1. ## Integral Convergence

Well, I'm stuck with only one problem left on my homework, and I'm getting somewhat frustrated at it. We're trying to determine if an integral converges. It looks something like this:

http://i141.photobucket.com/albums/r...onvProblem.jpg

I'm almost certain it's convergence can be determined through a direct comparison test, but I can't think of a function that could help.

Anyone have any idea?

2. I've not been doing this for a few time, but what about:

The function is positive and continuous on $[1,+\infty[$

$\forall x>1,\ 0< ln(x) < x$ and $0<\sqrt{x} < x$, so $\frac{1}{\sqrt{x}+ln(x)} > \frac{1}{2x}$.
So the integral is divergent.

3. Originally Posted by EightballLock
Well, I'm stuck with only one problem left on my homework, and I'm getting somewhat frustrated at it. We're trying to determine if an integral converges. It looks something like this:

http://i141.photobucket.com/albums/r...onvProblem.jpg

I'm almost certain it's convergence can be determined through a direct comparison test, but I can't think of a function that could help.

Anyone have any idea?
I have a million ideas. I will present only one that I enjoy. Consider this:

Let $f(x)=\frac{1}{\sqrt{x}+\ln(x)}$. Then it is apparent that $\forall{x}\in[1,\infty)~f(x)>0\wedge{f(x)\in\mathcal{C}}\wedge{f (x)\in\downarrow}$

Therefore this integral shares convergence/ divergence with $\sum_{n=1}^{\infty}\frac{1}{\sqrt{n}+\ln(n)}$

Now we can see that if we define $b_n=\frac{1}{\sqrt{n}}$ that $\lim_{n\to\infty}\frac{a_n}{b_n}=1\implies\sum{a_n }\text{ and }\sum{b_n}\text{ share divergence}$. Thus your integral is divergent.

Note that there is a limit comparison test analogue with integrals, but it is not often taught so I used this instead.

4. Oh wow, I hadn't considered that one. But yeah, integrating it yields $Ln(x)/2 + C$, which diverges as x approaches infinity. And yeah, it's less than the original function over the interval, so the original function must also diverge.

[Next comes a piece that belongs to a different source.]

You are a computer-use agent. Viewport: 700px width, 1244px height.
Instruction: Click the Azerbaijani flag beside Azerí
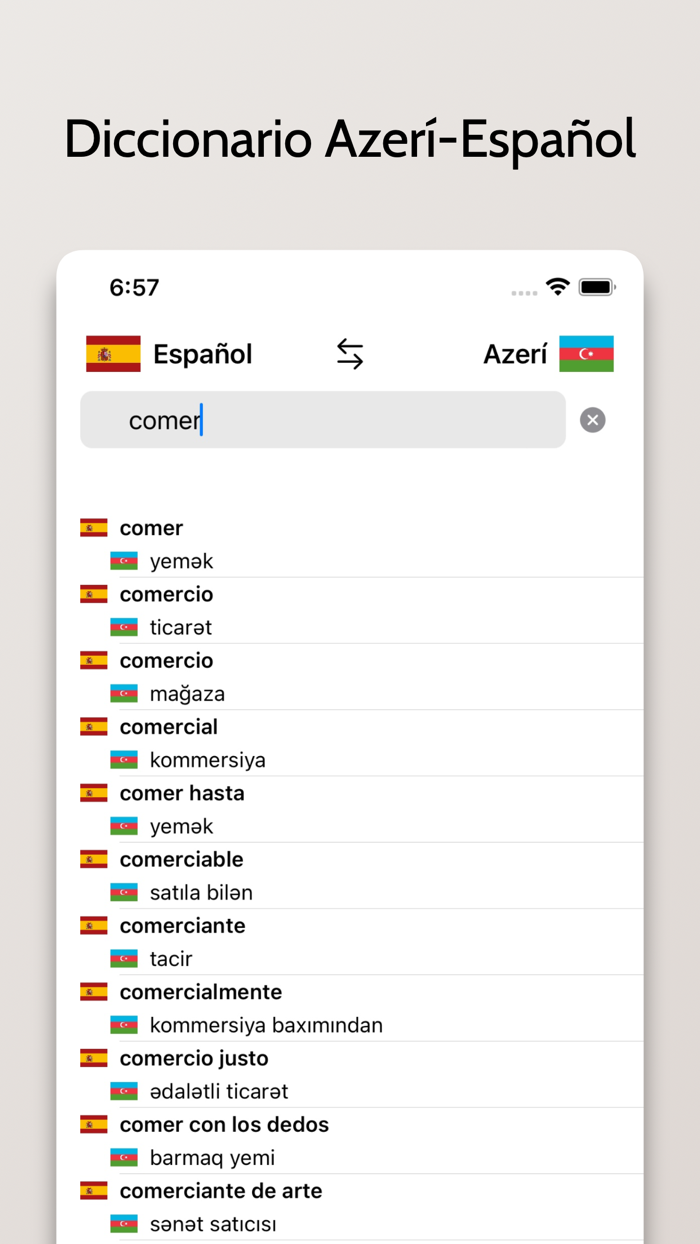pos(587,354)
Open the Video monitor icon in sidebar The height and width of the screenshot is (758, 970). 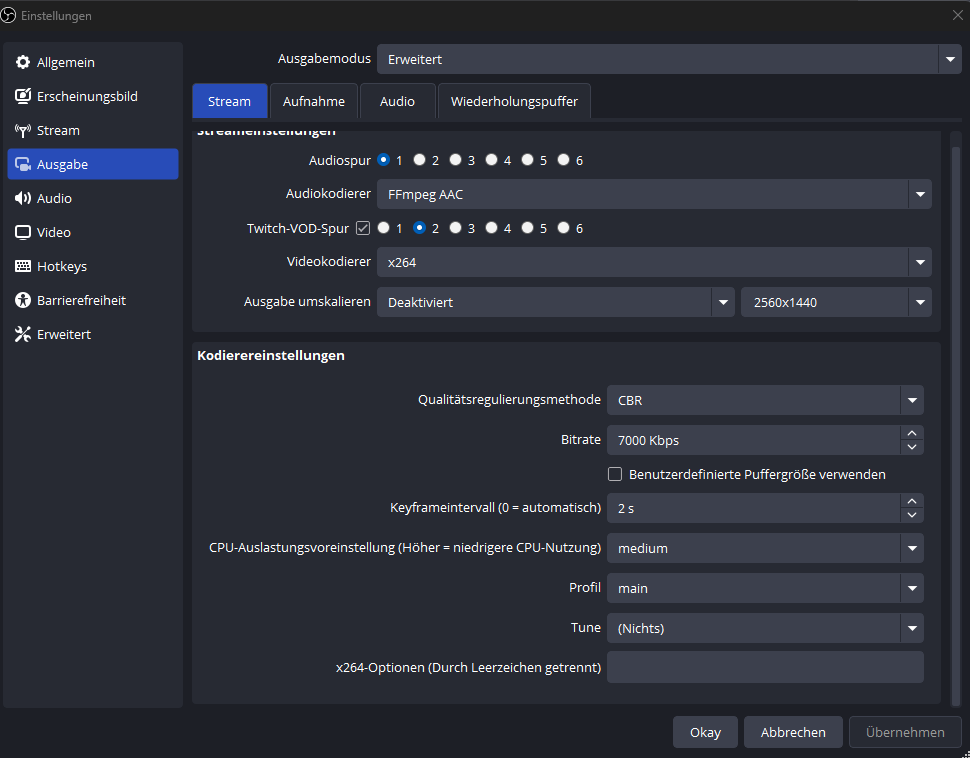[23, 232]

....Wow, that was easier than I thought.

Thank you so much man; I'm really impressed at this site & community and how helpful it is.'

EDIT: The second post must have popped up while I was writing this post.
Originally Posted by Mathstud28
Note that there is a limit comparison test analogue with integrals, but it is not often taught so I used this instead.
Yeah, we've been taught it, but I can't think of a function that you could divide this function by (or be divided by this function) that would yield a positive constant, which is apparently one of requisites for limit comparison testing.

5. Originally Posted by EightballLock
Oh wow, I hadn't considered that one. But yeah, integrating it yields $Ln(x)/2 + C$, which diverges as x approaches infinity. And yeah, it's less than the original function over the interval, so the original function must also diverge.

....Wow, that was easier than I thought.

Thank you so much man; I'm really impressed at this site & community and how helpful it is.
People here are always glad to help! FYI \ln(x) gives $\ln(x)$ and \frac{whatever}{you\cdot{want}} gives $\frac{whatever}{you\cdot{want}}$